Records drawn from a dataset:

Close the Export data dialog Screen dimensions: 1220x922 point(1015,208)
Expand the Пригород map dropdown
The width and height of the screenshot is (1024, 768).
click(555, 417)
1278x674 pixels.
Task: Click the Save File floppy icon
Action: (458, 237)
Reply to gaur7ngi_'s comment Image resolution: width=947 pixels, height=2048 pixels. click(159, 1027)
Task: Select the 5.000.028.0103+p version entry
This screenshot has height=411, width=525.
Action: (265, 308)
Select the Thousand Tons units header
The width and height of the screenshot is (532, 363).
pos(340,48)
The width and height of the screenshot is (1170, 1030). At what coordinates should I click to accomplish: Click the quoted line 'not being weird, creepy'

WHAT IS REQUIRED:
Each of the records should be retyped exactly.

REPLY TO THE TASK:
Close the Export data dialog Screen dimensions: 1220x922 point(1015,208)
Expand the Пригород map dropdown
The width and height of the screenshot is (1024, 768).
click(555, 417)
1278x674 pixels.
Task: Click the Save File floppy icon
Action: (458, 237)
Reply to gaur7ngi_'s comment Image resolution: width=947 pixels, height=2048 pixels. click(159, 1027)
Task: Select the 5.000.028.0103+p version entry
This screenshot has height=411, width=525.
Action: (265, 308)
Select the Thousand Tons units header
The width and height of the screenshot is (532, 363).
pos(340,48)
The width and height of the screenshot is (1170, 1030). At what coordinates should I click to accomplish: Click the quoted line 'not being weird, creepy'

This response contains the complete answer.